In den meisten Fällen reicht eine schrittweise Überarbeitung. Ein kompletter Neuaufbau ist nur nötig, wenn die technische Basis fundamental problematisch ist (z. B. veraltetes CMS, komplett unstrukturierter Code). Die meisten Websites lassen sich durch gezielte Anpassungen barrierefrei machen.
Was droht bei Nicht‑Einhaltung des BFSG?
Das Gesetz sieht Bußgelder vor, deren Höhe von der Schwere des Verstoßes abhängt. Zusätzlich drohen Abmahnungen durch Wettbewerber, Verbraucherschutzverbände oder betroffene Nutzer. In anderen Ländern mit ähnlichen Gesetzen haben solche Abmahnungen bereits zugenommen.
Wie viel kostet es, eine Website barrierefrei zu machen?

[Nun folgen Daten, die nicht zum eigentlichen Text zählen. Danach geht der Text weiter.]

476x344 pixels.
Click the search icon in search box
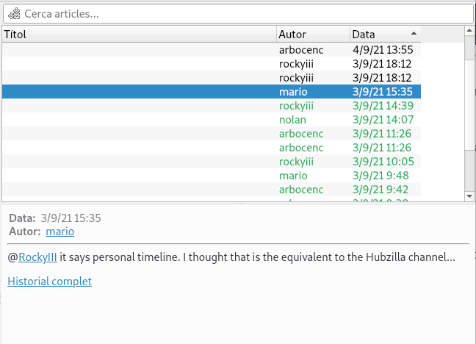pos(14,14)
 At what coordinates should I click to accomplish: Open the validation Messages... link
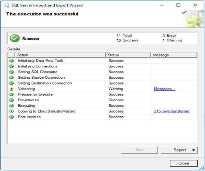[x=164, y=89]
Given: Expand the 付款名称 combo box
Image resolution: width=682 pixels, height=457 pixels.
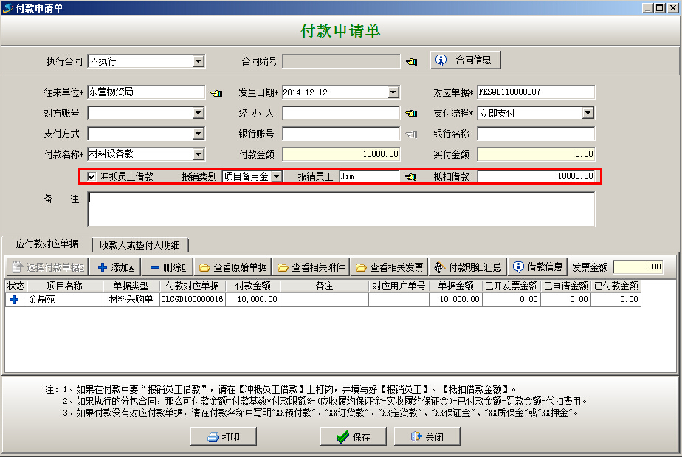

Das variiert enorm. Ein kleiner Blog kann mit einigen hundert Euro für grundlegende Anpassungen auskommen. Ein großer Online‑Shop kann fünfstellige Beträge investieren müssen. Die Kosten hängen ab von: Größe der Website, technischer Komplexität, aktuellem Zustand und gewünschter Konformitätsstufe. Ein initiales Audit kostet typischerweise 1.000–5.000 Euro.

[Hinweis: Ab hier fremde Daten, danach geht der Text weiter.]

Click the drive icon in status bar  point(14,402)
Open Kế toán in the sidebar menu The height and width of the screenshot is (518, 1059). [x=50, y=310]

Gibt es Förderungen für barrierefreie Websites?
Ja, verschiedene Programme existieren. Die Bundesfachstelle Barrierefreiheit berät kostenlos. Einige Bundesländer haben Förderprogramme für digitale Barrierefreiheit. Auch die KfW bietet unter bestimmten Voraussetzungen Förderungen an. Es lohnt sich, gezielt nachzufragen.
Wie teste ich, ob meine Website barrierefrei ist?

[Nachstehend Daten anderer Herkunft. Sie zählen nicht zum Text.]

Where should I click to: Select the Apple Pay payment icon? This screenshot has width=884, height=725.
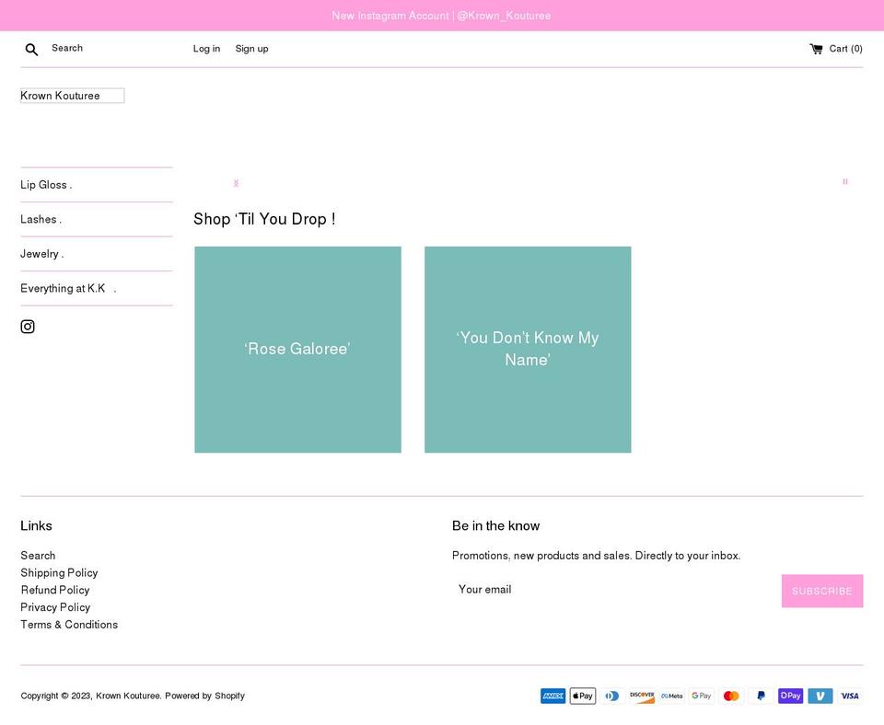(582, 696)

Kombiniere verschiedene Ansätze: Automatisierte Tools (WAVE, axe DevTools, Lighthouse) für technische Checks. Manuelle Tests mit Tastatur‑Navigation. Tests mit Screenreadern (NVDA ist kostenlos). Idealerweise Tests mit echten Nutzer*innen mit Behinderungen. Professionelle Audits durch Experten geben die zuverlässigste Einschätzung.
Machen barrierefreie Websites nicht immer hässlich aus?
Das ist ein weit verbreiteter Mythos. Barrierefreiheit und gutes Design schließen sich nicht aus. Viele preisgekrönte Websites sind barrierefrei. Es geht um durchdachtes Design, nicht um Verzicht auf Ästhetik. Gute Kontraste, klare Typografie und logische Strukturen können sehr modern aussehen.
Brauche ich eine separate barrierefreie Version meiner Website?
Nein, das ist sogar kontraproduktiv. Eine einzige barrierefreie Version für alle ist der richtige Ansatz (inklusives Design). Separate Versionen sind schwer zu pflegen und oft stigmatisierend. Moderne Barrierefreiheit bedeutet: Eine Website, die für alle funktioniert.
Wie halte ich meine Website dauerhaft barrierefrei?
Etabliere Barrierefreiheit als festen Bestandteil deiner Prozesse. Schulungen für alle Content‑Ersteller, Checklisten bei neuen Features, regelmäßige Audits (mindestens jährlich), automatisierte Tests im Entwicklungsprozess. Barrierefreiheit ist kein Projekt, sondern eine kontinuierliche Aufgabe.
Gilt das BFSG auch für Apps?
Ja, definitiv. Mobile Apps fallen ausdrücklich unter das Barrierefreiheitsstärkungsgesetz, sofern sie zu den betroffenen Dienstleistungen gehören (z. B. Banking‑Apps, Buchungs‑Apps, E‑Commerce‑Apps). Die Anforderungen sind ähnlich wie bei Websites, mit zusätzlichem Fokus auf Touch‑Bedienung und mobile Besonderheiten.